Hailey Bieber —antes Baldwin, ahora señora del tontaja del pop descafeinado— se ha convertido en una especie de gurú de la estética millennial deluxe. Gloss en los labios, moñito tirante, manicura de 100 euros y cara de “estoy por encima de todo esto”, mientras internet la fríe a memes un día sí y otro también.
Casada con Justin Bieber, el eterno adolescente canadiense que pasó de estrella mundial a vivir como si estuviera siempre en bata y pantuflas, Hailey hace malabares entre ser it girl, influencer beauty, y figura de telenovela digital. A veces parece que su matrimonio es más una serie soporífera que una relación real. Hay celos, hay lágrimas en TikTok y hay fans que siguen montando teorías conspiranoicas con Selena Gomez como jefa del fandom resentido.

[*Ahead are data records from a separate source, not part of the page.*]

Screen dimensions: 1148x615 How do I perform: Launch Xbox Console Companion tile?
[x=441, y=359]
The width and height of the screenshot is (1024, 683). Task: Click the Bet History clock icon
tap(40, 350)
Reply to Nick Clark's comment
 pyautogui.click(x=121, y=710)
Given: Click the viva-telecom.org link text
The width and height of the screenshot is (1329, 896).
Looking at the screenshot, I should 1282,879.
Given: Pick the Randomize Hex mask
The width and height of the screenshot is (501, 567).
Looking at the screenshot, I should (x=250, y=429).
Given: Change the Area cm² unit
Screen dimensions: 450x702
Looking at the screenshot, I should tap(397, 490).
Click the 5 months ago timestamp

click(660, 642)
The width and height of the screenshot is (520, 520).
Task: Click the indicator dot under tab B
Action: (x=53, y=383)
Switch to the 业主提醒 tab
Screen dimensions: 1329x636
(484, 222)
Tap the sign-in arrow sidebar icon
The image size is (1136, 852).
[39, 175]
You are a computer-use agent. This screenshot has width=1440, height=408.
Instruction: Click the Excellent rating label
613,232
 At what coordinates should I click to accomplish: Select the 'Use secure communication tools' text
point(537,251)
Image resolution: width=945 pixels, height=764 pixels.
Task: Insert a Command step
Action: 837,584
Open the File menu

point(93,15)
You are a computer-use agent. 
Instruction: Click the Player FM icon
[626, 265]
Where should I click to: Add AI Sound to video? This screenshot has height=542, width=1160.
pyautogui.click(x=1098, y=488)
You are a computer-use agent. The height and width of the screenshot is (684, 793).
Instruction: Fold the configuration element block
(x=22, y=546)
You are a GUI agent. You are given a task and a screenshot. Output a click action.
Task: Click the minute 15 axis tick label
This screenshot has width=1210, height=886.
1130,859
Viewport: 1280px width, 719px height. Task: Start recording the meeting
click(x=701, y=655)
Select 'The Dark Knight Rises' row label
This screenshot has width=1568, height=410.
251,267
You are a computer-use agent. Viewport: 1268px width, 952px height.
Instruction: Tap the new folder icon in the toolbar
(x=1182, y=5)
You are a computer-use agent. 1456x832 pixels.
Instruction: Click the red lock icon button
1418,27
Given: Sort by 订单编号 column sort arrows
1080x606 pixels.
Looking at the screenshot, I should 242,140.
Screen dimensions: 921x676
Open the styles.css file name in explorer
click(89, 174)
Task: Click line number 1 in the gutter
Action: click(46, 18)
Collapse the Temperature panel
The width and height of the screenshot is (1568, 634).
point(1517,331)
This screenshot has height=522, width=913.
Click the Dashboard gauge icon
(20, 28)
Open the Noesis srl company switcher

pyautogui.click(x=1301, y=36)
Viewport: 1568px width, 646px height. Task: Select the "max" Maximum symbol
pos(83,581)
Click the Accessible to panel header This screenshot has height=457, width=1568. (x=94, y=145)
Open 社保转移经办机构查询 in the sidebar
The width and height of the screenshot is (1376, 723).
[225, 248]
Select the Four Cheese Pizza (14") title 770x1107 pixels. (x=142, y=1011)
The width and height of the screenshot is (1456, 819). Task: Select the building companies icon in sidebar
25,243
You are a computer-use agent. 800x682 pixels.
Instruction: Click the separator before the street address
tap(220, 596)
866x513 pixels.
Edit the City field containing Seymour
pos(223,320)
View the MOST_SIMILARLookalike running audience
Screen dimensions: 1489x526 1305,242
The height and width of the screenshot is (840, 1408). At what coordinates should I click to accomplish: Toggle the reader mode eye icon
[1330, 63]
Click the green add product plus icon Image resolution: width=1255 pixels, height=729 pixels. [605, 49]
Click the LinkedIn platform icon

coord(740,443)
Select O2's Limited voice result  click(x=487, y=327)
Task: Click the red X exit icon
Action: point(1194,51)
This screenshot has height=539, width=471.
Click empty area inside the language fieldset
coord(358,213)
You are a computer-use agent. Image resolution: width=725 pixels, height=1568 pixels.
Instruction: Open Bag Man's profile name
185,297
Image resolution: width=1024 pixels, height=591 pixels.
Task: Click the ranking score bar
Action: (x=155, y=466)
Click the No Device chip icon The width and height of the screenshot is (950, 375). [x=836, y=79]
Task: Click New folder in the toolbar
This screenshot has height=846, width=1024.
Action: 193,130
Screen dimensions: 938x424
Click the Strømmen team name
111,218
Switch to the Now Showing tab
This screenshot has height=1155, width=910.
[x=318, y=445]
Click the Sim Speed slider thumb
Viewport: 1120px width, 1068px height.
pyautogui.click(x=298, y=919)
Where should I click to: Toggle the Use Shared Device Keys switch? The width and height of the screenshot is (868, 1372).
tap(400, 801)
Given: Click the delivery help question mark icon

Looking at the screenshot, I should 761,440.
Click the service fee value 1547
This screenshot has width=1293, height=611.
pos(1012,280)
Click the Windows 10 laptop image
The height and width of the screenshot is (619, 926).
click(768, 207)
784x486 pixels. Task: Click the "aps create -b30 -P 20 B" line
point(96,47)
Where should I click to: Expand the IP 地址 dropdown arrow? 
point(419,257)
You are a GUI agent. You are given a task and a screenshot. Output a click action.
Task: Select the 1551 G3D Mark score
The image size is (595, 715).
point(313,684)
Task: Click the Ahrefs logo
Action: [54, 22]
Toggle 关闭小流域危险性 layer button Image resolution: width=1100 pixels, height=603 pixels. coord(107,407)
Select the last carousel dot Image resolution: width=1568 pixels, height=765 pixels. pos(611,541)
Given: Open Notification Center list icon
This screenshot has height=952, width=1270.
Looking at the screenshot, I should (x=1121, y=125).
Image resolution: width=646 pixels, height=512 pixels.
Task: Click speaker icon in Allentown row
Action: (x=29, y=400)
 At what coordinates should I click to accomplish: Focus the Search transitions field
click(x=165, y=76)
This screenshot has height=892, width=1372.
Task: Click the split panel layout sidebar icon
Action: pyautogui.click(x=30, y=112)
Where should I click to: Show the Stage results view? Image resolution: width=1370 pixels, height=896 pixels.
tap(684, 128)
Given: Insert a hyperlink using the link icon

Hailey se mantiene imperturbable, mientras Justin tiene una cara cada vez más hostiable. Ella posa con su té verde matcha y su bolso de marca como si no hubiera una guerra fría declarada en los comentarios de Instagram. Eso sí, si algo hay que reconocerle, es que Hailey ha hecho del minimalismo caro su religión. Puede ir vestida de beige de pies a cabeza y aún así parecer que viene de cerrar un desfile en París. Todo muy “no me esfuerzo, pero soy divina”.
Mientras tanto, Justin, más errático que nunca, sigue con pinta de haberse despertado en el sofá de un colega después de una siesta de cinco horas. Pero bueno, el amor es ciego. Y a veces también sordo, mudo y con buen presupuesto.